---- EXCERPT TO READ

A Mother's experience of Brockwood

Letter From A Mother

by Shoo Shoo

When I was young, my mother did not like the schools that were available to us. She was a teacher and so she kept my brother and me at home and taught us herself. It was great for my brother, who gobbled up all of the material she offered him. He repeatedly jumped two academic years in one. For myself, well, I got through the school years just bearing the whole thing, until I began studying art and took off on a plane that had some real meaning for me. At seventeen, my brother won a scholarship to a top U.S. university and continued to devour knowledge for years. He became a thoroughly learned man, not only in the fields of mathematics and electronics but also in social science, politics and psychology. He once told me that he was learning a couple of dead languages as part of being “learned”.

--------

EXERCISE SET:
[A] Answer these questions from the mother's letter:
(i) Who taught the writer and her brother at home?
(ii) What subject did the writer begin studying that had real meaning for her?
(iii) What did the brother win at seventeen?
[B] Write the next part of the mother's letter, picking up after its final sentence.

---- DATASET SECTION

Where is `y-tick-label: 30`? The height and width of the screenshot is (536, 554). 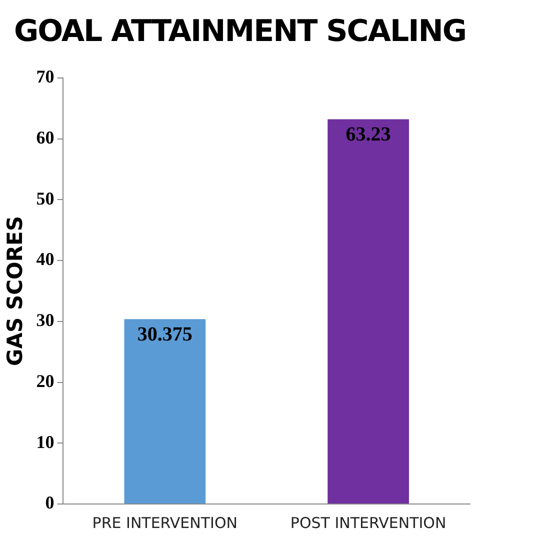
y-tick-label: 30 is located at coordinates (45, 320).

--------

ANSWERS TO THE TASKS:
[A]
(i) Their mother, a teacher, taught them at home.
(ii) Art.
(iii) A scholarship to a top U.S. university.

[B]
Then came the time when my own son was ready for school. There was not much choice. All of the local children went to a new, well-equipped, modern little school in a green, affluent suburb of London. But the year was not yet out when all that went on there felt not quite right. Many talks with the teacher brought me to the conclusion that somehow we were not really communicating. So my son changed schools, and I began to read all of the books on education that I could lay my hands on. We changed schools again and again. All that I read was in one way or another partial, incomplete, idealistic, experimental.

But one afternoon, searching the shelves of a library, I picked up a book titled "Beginnings of Learning". From the first paragraph, the world I had been looking for opened itself to me, and when the lights were lowered and the library was being shut, I took the book home. Quite soon, a faint memory surfaced of the name Krishnamurti. At some point in the past, my dear, aged neighbour, an artist friend, had left a small pamphlet on my desk, prompting me with, “I was lucky to have come upon this in my life. Maybe it will be of interest to you. ”Well,the name had made me put it away! Now, a few years later, it had come to me once more and it was right, clear and sane. It was what I had been looking for. It was only a book, yet the printed sentences gave me the unbelievable joy that someone somewhere was really with me, that at long last I could have the courage to trust my feelings and not feel absurd about all of the dismay that I felt with schools.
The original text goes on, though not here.